Hale Duck Decoy is a duck decoy and nature reserve near the village of Hale, in Halton, Cheshire, England. The site is a Scheduled Ancient Monument and lies within a Site of Special Scientific Interest. It is owned by the Fleetwood-Hesketh Estate and managed by Halton Borough Council together with a group of volunteers.

==History==
The precise date of the construction of the duck decoy is not known, but there is evidence that it was built in the 17th century. Records show that in 1754 it was repaired and improved by its owner at that time, Colonel J. Blackburne. The decoy was part of the estate of Hale Hall, which had been owned by the Ireland Blackburne family since the 1600s. In the 1930s the estate was bought by the Fleetwood-Hesketh family, who still own it, but the decoy was allowed to deteriorate. In 1975 restoration of the site began, and it became a local nature reserve. The lease was taken over by Cheshire County Council, who sub-leased it to the Cheshire and Lancashire Conservation Trusts. The site was cleaned up, a swing bridge was built, and trees were planted. The gamekeeper's hut was rebuilt by volunteers in 1981–82.

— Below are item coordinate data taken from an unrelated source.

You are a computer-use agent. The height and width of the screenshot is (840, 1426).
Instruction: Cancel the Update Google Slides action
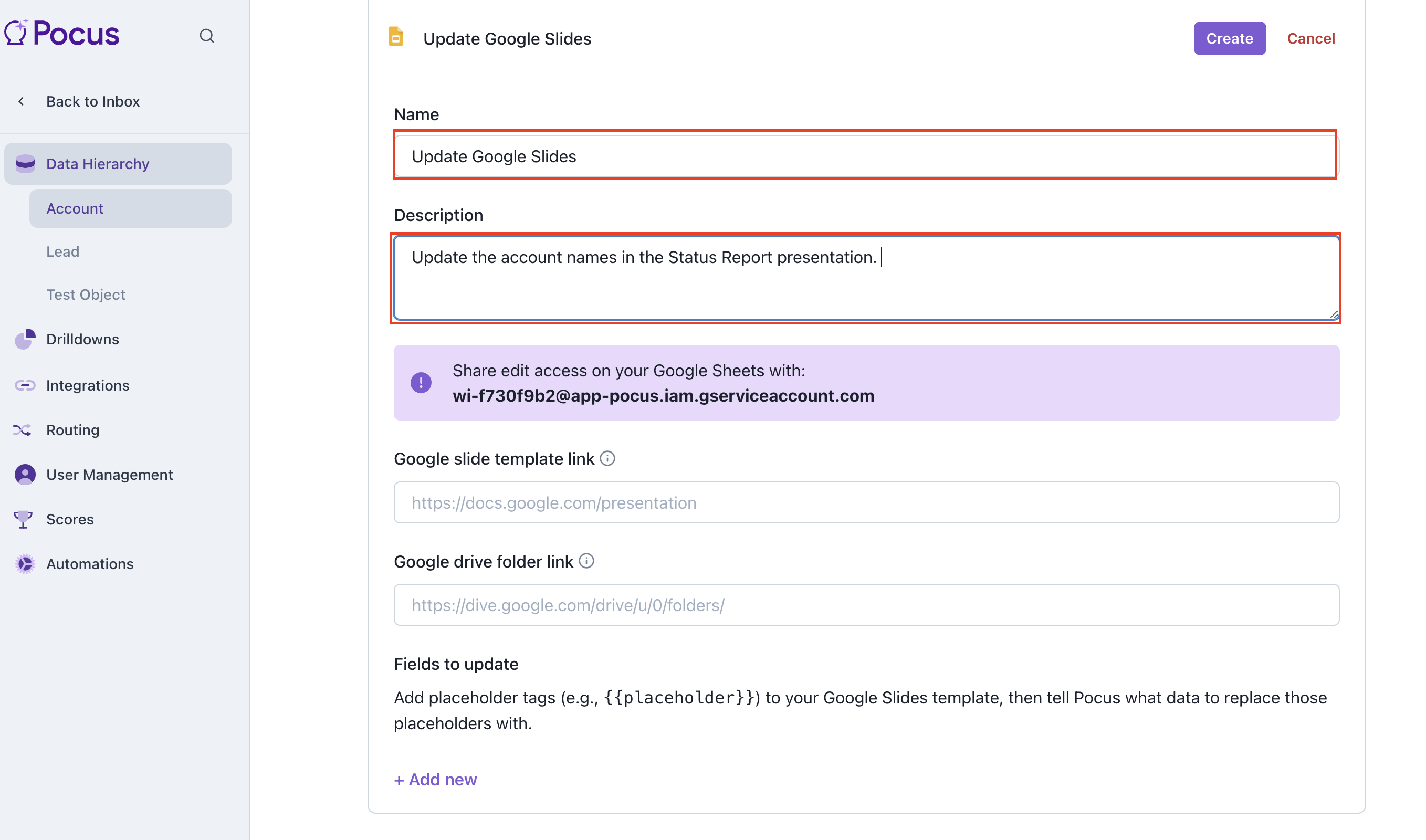(x=1310, y=38)
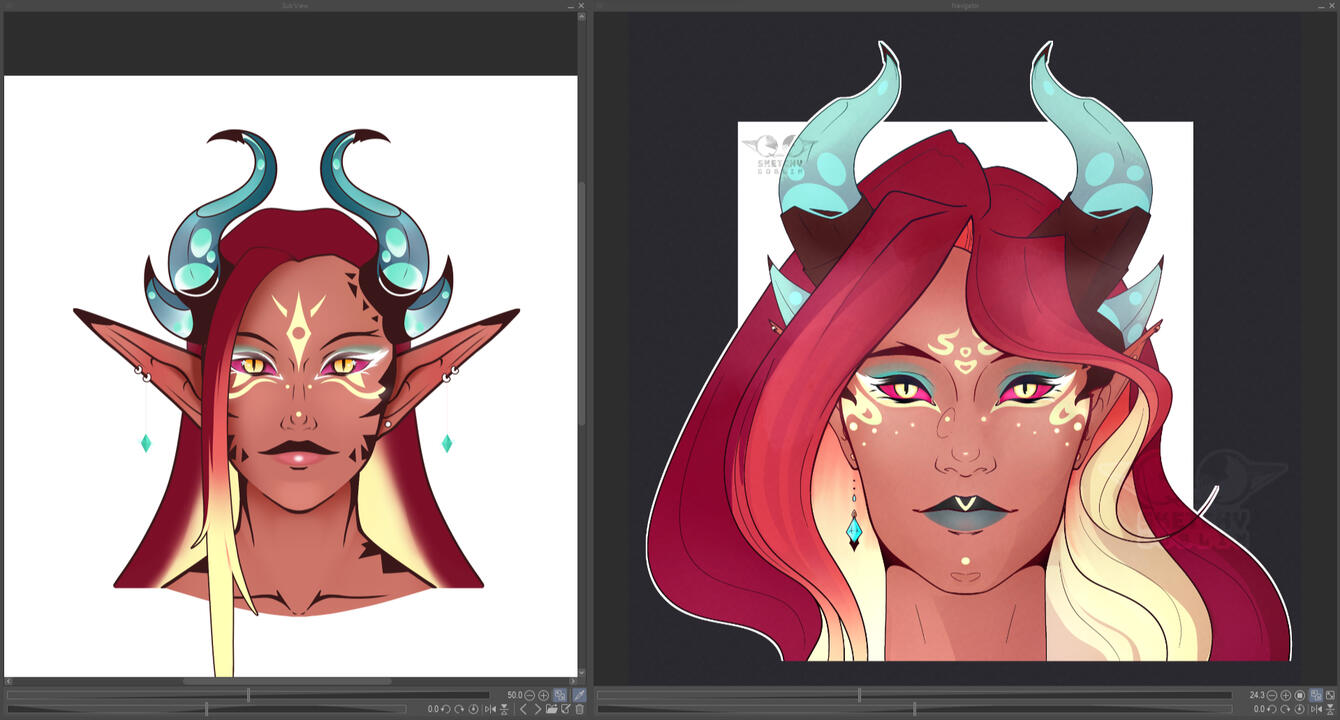Delete the current Sub View image with trash icon
Image resolution: width=1340 pixels, height=720 pixels.
579,709
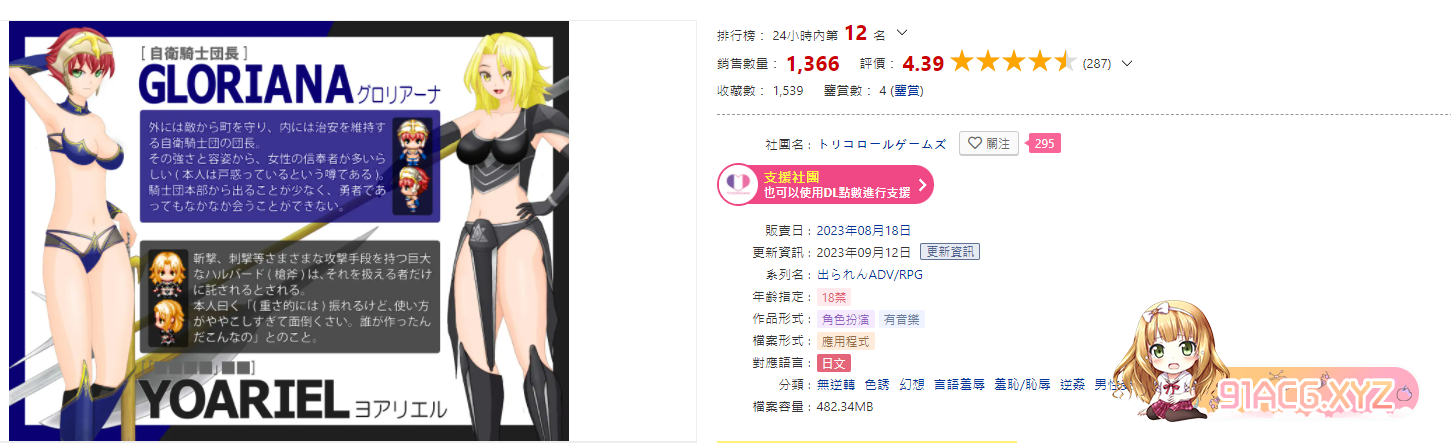Open the series 出られんADV/RPG link
The height and width of the screenshot is (443, 1451).
coord(856,274)
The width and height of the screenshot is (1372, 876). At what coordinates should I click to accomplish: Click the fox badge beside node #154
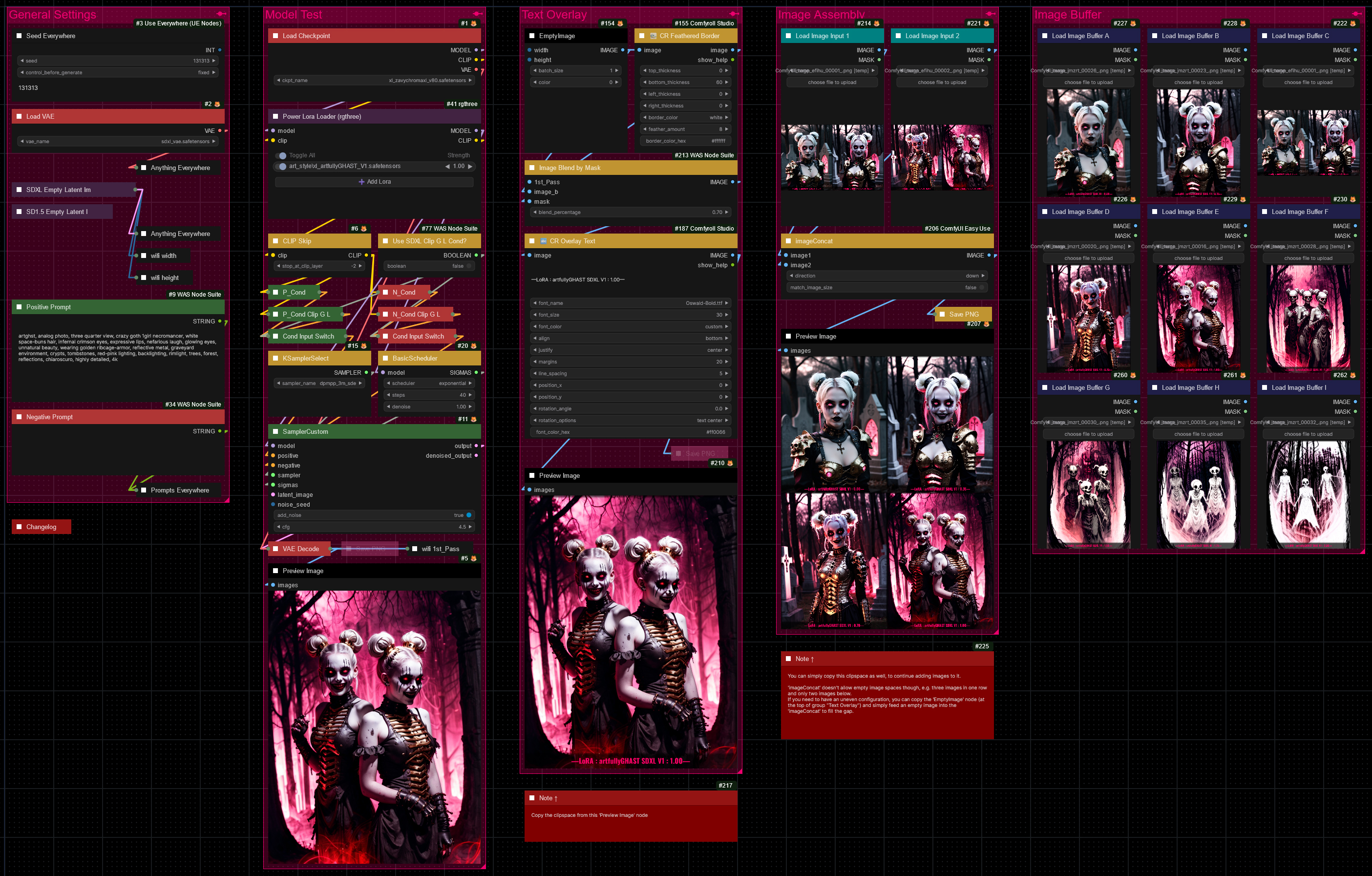[620, 23]
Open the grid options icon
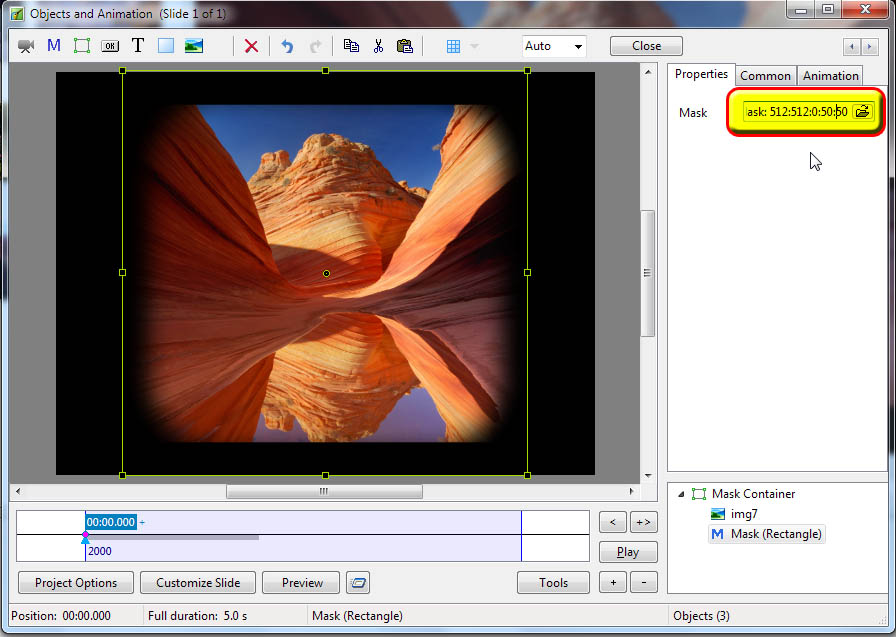Image resolution: width=896 pixels, height=637 pixels. pos(453,46)
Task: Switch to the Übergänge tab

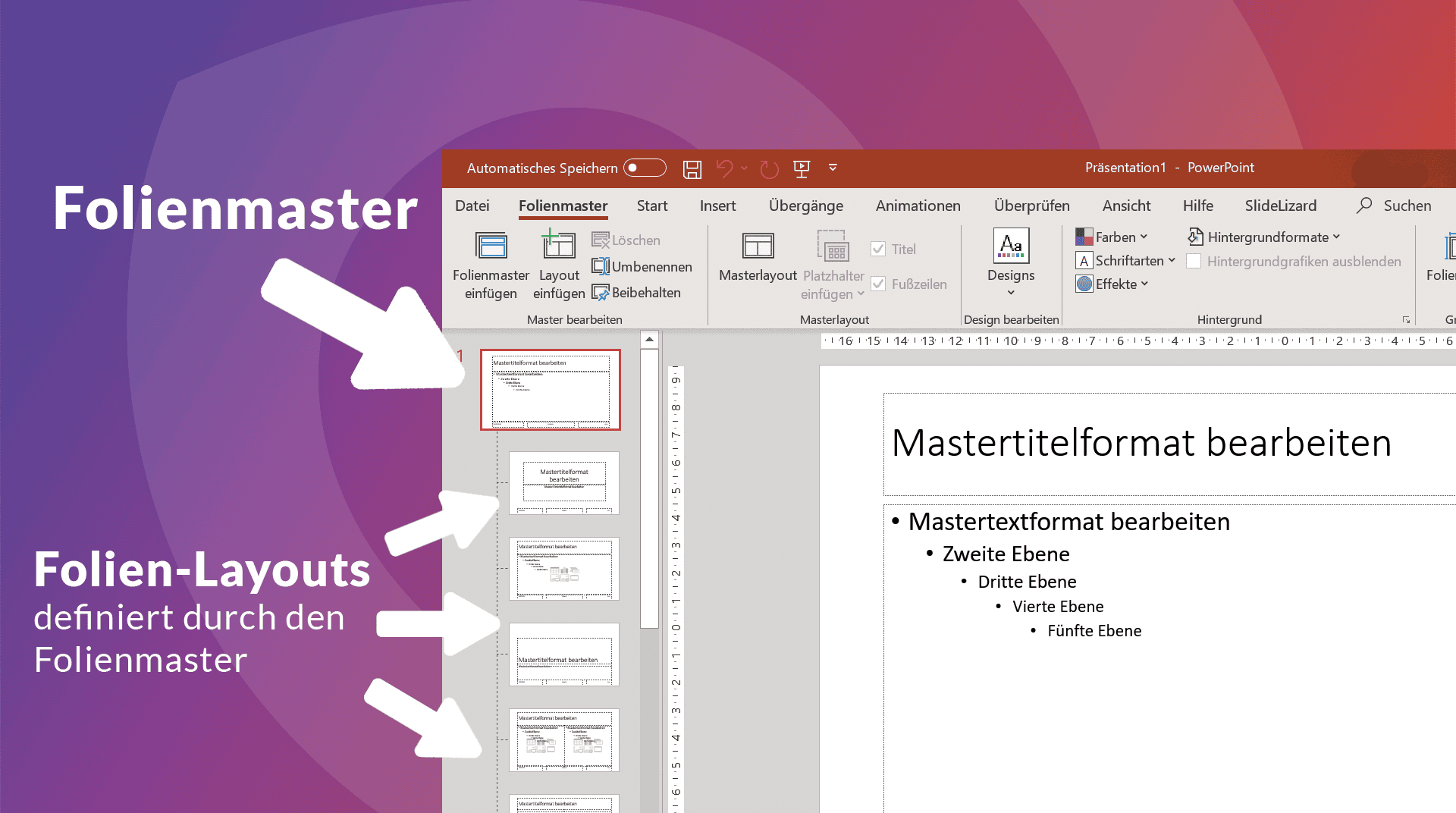Action: 805,206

In February 1990 the decoy was damaged when it was flooded with salt water caused by the combination of a high tide and a north-westerly gale. Trees and other wildlife were killed. Following this, in June and August the central pond was dredged, and in March 1991 the moat was dredged, placing the mud on its banks to increase their height. The lease of the decoy was taken over by Halton Borough Council in 2000, and it was run by their Ranger service. In 2004 a group of volunteers, the Friends of Pickerings Pasture, was awarded a Heritage Lottery grant to restore the gamekeeper's hut to provide further information facilities for visitors. In 2010 the Council disbanded the Ranger service, and the management of the decoy passed to the Parks and Open Spaces department, supported by the Friends of Pickerings Pasture. In December 2013 there was another high tide coinciding with a north-westerly gate, and it was feared that there would be another serious flood. In the event, although the decoy had been breached, there was only minimal flooding and damage.

==Description==
The reserve covers an area of 3,084 hectares. The decoy consists of a central pond with five narrowing arms (known as pipes) radiating outward, giving it the shape of a pentagon. Between the pipes is woodland, and the whole area is surrounded by a moat 16 feet wide, which is crossed by a swing bridge. Within the site is the restored gamekeeper's hut. This contains display materials and information brochures. Also in the site, near to the area of the boat house is an inscribed stone. The inscription reads "XRC: 63", and it has been suggested that it is a date stone, giving a date of 1633.

==Today==
The duck decoy is managed by a group of volunteers called The Friends of Pickerings Pasture and Hale Duck Decoy. The site is a designated Scheduled Ancient Monument. The woodland on the site is subject to a Tree Preservation Order, and the site and salt marsh around it is part of the Mersey Estuary Site of Special Scientific Interest. Guided walks for the general public are organised by arrangement with the Friends of Pickerings Pasture. In November 2018 the site was placed on Historic England's Heritage at Risk list and was described as "neglected".